**Task statement:**
Using the entries that follow, please report how many lines contain the word "sidebar", with no other words.

**Data records:**
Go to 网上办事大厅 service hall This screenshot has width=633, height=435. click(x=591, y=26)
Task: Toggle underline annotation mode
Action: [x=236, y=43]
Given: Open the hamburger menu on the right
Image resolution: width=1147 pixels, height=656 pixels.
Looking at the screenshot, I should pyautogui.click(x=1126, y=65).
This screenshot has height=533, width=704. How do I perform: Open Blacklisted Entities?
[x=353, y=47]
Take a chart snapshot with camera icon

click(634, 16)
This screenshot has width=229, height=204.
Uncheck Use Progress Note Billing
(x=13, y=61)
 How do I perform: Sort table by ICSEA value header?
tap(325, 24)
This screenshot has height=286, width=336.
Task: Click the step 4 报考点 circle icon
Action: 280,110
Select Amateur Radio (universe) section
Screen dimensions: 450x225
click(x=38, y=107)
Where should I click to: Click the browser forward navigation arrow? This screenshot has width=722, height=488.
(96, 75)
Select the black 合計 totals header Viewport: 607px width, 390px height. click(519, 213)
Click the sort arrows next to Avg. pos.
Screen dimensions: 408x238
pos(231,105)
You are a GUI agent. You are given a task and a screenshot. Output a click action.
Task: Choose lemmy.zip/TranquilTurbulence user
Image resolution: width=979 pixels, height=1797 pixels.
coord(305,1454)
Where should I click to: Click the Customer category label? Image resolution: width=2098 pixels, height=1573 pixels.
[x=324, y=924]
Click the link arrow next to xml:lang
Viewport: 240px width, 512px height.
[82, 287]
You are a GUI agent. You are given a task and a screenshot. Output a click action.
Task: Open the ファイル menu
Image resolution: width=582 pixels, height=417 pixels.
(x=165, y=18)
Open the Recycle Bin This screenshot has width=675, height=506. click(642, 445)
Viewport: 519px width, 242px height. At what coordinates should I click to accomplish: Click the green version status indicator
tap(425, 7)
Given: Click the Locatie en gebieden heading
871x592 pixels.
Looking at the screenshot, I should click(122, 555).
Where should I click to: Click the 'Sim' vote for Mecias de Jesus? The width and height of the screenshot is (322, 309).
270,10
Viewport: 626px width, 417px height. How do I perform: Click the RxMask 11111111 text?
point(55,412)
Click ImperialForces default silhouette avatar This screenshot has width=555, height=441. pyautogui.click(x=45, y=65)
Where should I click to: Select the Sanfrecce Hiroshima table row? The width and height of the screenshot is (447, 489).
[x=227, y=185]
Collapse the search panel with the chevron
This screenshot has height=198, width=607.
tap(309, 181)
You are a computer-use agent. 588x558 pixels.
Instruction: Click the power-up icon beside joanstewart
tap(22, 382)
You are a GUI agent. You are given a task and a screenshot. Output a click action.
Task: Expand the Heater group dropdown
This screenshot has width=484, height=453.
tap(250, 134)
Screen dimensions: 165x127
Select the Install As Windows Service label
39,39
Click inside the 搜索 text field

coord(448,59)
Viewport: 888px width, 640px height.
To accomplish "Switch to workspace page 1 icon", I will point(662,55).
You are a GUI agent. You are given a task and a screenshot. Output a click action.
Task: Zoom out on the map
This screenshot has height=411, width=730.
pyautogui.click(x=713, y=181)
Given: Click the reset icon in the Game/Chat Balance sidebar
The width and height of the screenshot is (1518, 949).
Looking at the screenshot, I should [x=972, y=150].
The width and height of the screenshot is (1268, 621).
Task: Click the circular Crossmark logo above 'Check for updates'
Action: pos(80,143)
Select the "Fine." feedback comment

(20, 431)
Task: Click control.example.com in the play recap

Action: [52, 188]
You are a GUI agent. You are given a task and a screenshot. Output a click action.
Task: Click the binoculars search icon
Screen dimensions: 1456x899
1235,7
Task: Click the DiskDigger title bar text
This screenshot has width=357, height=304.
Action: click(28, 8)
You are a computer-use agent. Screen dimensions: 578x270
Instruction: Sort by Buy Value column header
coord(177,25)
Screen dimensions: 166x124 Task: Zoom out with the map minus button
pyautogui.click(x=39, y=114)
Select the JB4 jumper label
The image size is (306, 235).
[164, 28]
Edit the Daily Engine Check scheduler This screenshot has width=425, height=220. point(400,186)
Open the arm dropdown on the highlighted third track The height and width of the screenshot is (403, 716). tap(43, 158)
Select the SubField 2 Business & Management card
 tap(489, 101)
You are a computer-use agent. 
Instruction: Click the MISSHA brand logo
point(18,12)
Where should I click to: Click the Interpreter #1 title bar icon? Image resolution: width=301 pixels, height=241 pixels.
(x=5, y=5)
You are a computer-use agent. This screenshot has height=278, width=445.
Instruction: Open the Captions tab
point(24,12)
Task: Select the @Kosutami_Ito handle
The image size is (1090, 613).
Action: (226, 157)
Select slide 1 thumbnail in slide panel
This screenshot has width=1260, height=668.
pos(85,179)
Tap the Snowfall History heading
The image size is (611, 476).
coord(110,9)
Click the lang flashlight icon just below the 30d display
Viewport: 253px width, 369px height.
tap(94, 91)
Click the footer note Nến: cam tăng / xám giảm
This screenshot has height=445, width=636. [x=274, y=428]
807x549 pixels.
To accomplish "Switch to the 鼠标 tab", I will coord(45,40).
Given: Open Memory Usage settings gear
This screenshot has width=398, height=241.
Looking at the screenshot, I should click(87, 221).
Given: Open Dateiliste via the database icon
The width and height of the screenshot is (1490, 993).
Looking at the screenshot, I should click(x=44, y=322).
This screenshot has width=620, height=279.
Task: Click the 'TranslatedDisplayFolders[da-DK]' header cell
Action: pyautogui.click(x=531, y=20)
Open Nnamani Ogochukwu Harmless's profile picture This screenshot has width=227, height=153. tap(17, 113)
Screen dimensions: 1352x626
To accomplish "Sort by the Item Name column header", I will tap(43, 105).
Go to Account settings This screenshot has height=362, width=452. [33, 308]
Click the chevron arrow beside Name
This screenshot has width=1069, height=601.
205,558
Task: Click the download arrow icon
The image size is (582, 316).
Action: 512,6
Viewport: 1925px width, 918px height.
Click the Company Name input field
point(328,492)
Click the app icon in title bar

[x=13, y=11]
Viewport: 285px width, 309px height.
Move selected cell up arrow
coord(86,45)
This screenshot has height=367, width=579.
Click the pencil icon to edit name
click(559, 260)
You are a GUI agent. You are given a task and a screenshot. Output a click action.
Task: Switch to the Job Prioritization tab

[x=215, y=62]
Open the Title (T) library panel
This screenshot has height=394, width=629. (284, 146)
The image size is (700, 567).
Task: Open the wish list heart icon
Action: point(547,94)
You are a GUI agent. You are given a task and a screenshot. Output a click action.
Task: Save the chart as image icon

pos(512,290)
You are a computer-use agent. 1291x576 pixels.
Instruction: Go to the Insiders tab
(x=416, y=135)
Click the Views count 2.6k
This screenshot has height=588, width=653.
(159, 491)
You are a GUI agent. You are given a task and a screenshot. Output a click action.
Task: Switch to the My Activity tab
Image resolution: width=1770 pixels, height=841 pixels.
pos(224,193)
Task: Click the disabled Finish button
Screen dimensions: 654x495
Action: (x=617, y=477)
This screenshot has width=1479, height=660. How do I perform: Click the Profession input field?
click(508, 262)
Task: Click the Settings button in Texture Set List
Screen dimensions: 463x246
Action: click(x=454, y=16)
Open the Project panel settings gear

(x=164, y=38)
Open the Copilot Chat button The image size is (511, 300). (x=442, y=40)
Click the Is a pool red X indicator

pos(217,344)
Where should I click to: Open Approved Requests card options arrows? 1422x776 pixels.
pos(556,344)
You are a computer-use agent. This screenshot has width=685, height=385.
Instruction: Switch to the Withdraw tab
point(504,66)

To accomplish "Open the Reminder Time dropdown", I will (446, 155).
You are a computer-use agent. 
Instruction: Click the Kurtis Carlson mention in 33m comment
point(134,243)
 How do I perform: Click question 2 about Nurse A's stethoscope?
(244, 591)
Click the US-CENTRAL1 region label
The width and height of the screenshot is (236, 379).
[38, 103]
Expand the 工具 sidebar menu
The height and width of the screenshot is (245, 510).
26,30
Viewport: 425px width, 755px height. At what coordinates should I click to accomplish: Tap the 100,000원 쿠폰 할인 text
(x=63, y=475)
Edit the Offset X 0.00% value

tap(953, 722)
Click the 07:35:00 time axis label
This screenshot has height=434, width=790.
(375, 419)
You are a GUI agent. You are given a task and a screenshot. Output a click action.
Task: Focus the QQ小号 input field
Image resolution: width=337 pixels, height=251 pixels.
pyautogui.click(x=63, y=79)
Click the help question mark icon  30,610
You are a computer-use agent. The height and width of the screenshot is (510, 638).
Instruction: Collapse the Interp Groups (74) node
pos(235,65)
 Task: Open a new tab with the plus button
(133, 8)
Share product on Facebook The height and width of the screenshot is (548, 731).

**Answer to this task:**
2